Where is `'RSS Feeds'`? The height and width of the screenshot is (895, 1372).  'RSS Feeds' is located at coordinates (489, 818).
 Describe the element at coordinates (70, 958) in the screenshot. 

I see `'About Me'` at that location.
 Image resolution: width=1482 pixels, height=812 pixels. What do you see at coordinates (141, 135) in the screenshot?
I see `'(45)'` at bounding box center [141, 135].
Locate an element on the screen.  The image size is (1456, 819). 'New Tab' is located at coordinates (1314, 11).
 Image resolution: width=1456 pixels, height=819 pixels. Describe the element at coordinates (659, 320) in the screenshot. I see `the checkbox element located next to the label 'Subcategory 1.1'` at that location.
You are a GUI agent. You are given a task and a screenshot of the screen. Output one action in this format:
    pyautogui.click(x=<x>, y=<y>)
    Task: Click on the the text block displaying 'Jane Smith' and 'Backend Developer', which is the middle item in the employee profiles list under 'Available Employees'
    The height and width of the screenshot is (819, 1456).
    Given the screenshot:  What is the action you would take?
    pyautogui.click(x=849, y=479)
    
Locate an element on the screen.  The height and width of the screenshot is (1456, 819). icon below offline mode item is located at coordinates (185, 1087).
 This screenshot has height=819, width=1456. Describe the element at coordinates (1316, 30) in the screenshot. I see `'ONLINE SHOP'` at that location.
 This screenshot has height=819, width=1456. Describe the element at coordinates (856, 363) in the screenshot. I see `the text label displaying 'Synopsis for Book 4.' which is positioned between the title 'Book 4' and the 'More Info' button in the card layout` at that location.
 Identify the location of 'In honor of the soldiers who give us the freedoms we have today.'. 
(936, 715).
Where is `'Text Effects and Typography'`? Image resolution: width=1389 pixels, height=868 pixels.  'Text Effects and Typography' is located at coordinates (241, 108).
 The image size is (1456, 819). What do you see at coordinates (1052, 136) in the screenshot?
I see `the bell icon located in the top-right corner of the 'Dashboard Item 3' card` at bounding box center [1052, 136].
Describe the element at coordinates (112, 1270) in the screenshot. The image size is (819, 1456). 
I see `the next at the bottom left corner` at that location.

Task goal
Rewrite the full listing above, putting "Find an element on the display" wherever "Locate an element on the screen" appears and keeping every other part the same.

Task output
Where is `'RSS Feeds'`? The height and width of the screenshot is (895, 1372).  'RSS Feeds' is located at coordinates (489, 818).
 Describe the element at coordinates (70, 958) in the screenshot. 

I see `'About Me'` at that location.
 Image resolution: width=1482 pixels, height=812 pixels. What do you see at coordinates (141, 135) in the screenshot?
I see `'(45)'` at bounding box center [141, 135].
Find an element on the display.  The image size is (1456, 819). 'New Tab' is located at coordinates (1314, 11).
 Image resolution: width=1456 pixels, height=819 pixels. Describe the element at coordinates (659, 320) in the screenshot. I see `the checkbox element located next to the label 'Subcategory 1.1'` at that location.
You are a GUI agent. You are given a task and a screenshot of the screen. Output one action in this format:
    pyautogui.click(x=<x>, y=<y>)
    Task: Click on the the text block displaying 'Jane Smith' and 'Backend Developer', which is the middle item in the employee profiles list under 'Available Employees'
    The height and width of the screenshot is (819, 1456).
    Given the screenshot:  What is the action you would take?
    pyautogui.click(x=849, y=479)
    
Find an element on the display.  The height and width of the screenshot is (1456, 819). icon below offline mode item is located at coordinates (185, 1087).
 This screenshot has height=819, width=1456. Describe the element at coordinates (1316, 30) in the screenshot. I see `'ONLINE SHOP'` at that location.
 This screenshot has height=819, width=1456. Describe the element at coordinates (856, 363) in the screenshot. I see `the text label displaying 'Synopsis for Book 4.' which is positioned between the title 'Book 4' and the 'More Info' button in the card layout` at that location.
 Identify the location of 'In honor of the soldiers who give us the freedoms we have today.'. 
(936, 715).
Where is `'Text Effects and Typography'`? Image resolution: width=1389 pixels, height=868 pixels.  'Text Effects and Typography' is located at coordinates (241, 108).
 The image size is (1456, 819). What do you see at coordinates (1052, 136) in the screenshot?
I see `the bell icon located in the top-right corner of the 'Dashboard Item 3' card` at bounding box center [1052, 136].
Describe the element at coordinates (112, 1270) in the screenshot. The image size is (819, 1456). 
I see `the next at the bottom left corner` at that location.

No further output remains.